« Nous proposons de faire de l’Europe le premier continent électrifié au monde. » Par cette déclaration, Ursula von der Leyen a donné le ton lors de la présentation du plan d’action pour l’électrification de la Commission européenne, le 17 juillet. Une ambition à la hauteur des défis auxquels fait face l’Europe qui, malgré ses avancées dans les énergies renouvelables, reste fortement dépendante des hydrocarbures importés. La guerre en Ukraine avait déjà mis en lumière cette vulnérabilité. Le blocage du détroit d’Ormuz en a fourni une nouvelle démonstration, rappelant que développer les énergies bas carbone ne suffit plus : c’est désormais l’électrification des usages qui devient le véritable levier de souveraineté énergétique.
L’objectif affiché est considérable : porter la part de l’électricité dans la consommation finale d’énergie de 23 % aujourd’hui à 46 % d’ici à 2040. Selon la Commission, cette transformation permettrait d’économiser jusqu’à 260 Mds€ par an grâce à la réduction de la facture des importations d’énergies fossiles.
Mais le défi est immense. Depuis plus de dix ans, le taux d’électrification de l’Union Européenne plafonne à 23 %, et ce malgré une électricité déjà produite à 70 % à partir de sources locales et décarbonées selon le rapport de la Commission. L’Europe ne fait pas mieux que les États-Unis, un pays pourtant largement autosuffisant en hydrocarbures, et reste distancée par la Chine (30%) ainsi que par le Japon et la Corée du Sud. Ces économies, fortement dépendantes des importations d’énergie, ont fait de l’électrification un choix stratégique de longue date.
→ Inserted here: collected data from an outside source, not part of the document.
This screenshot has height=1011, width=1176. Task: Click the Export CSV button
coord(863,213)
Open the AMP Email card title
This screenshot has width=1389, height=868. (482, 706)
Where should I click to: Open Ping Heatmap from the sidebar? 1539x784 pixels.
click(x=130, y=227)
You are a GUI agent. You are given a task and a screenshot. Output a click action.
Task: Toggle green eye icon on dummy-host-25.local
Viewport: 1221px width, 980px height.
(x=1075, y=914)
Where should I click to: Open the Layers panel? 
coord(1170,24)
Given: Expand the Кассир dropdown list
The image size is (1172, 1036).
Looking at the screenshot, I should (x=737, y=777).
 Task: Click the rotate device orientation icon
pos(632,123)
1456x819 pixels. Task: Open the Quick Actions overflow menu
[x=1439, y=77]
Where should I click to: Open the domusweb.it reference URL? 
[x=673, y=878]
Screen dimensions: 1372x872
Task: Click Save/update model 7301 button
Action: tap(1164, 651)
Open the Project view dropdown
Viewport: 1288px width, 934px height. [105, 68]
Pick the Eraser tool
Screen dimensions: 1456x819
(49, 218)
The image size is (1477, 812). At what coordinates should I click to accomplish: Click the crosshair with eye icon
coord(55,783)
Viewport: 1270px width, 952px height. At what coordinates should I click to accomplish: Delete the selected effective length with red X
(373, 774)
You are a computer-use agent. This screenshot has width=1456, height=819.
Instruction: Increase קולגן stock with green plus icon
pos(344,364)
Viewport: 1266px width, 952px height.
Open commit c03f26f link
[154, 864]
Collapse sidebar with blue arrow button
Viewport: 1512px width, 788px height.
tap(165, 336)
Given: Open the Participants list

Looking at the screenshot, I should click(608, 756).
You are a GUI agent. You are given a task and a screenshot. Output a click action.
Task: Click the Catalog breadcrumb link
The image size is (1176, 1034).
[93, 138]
Le retard du Vieux Continent s’explique en grande partie par trois secteurs : les transports, le bâtiment et l’industrie. À eux seuls, ils représentent 58 % des importations de combustibles fossiles de l’UE, contre 37 % en Inde et seulement 24 % en Chine. Pour inverser cette tendance, Bruxelles entend rééquilibrer les règles du jeu entre l’électricité et les énergies fossiles, notamment le gaz, tout en réduisant le coût d’investissement des technologies d’électrification dans les secteurs les plus énergivores. Une première étape politique vers une électrification accélérée de l’économie européenne, qui devra se traduire en mesures concrètes pour réussir à combler le retard.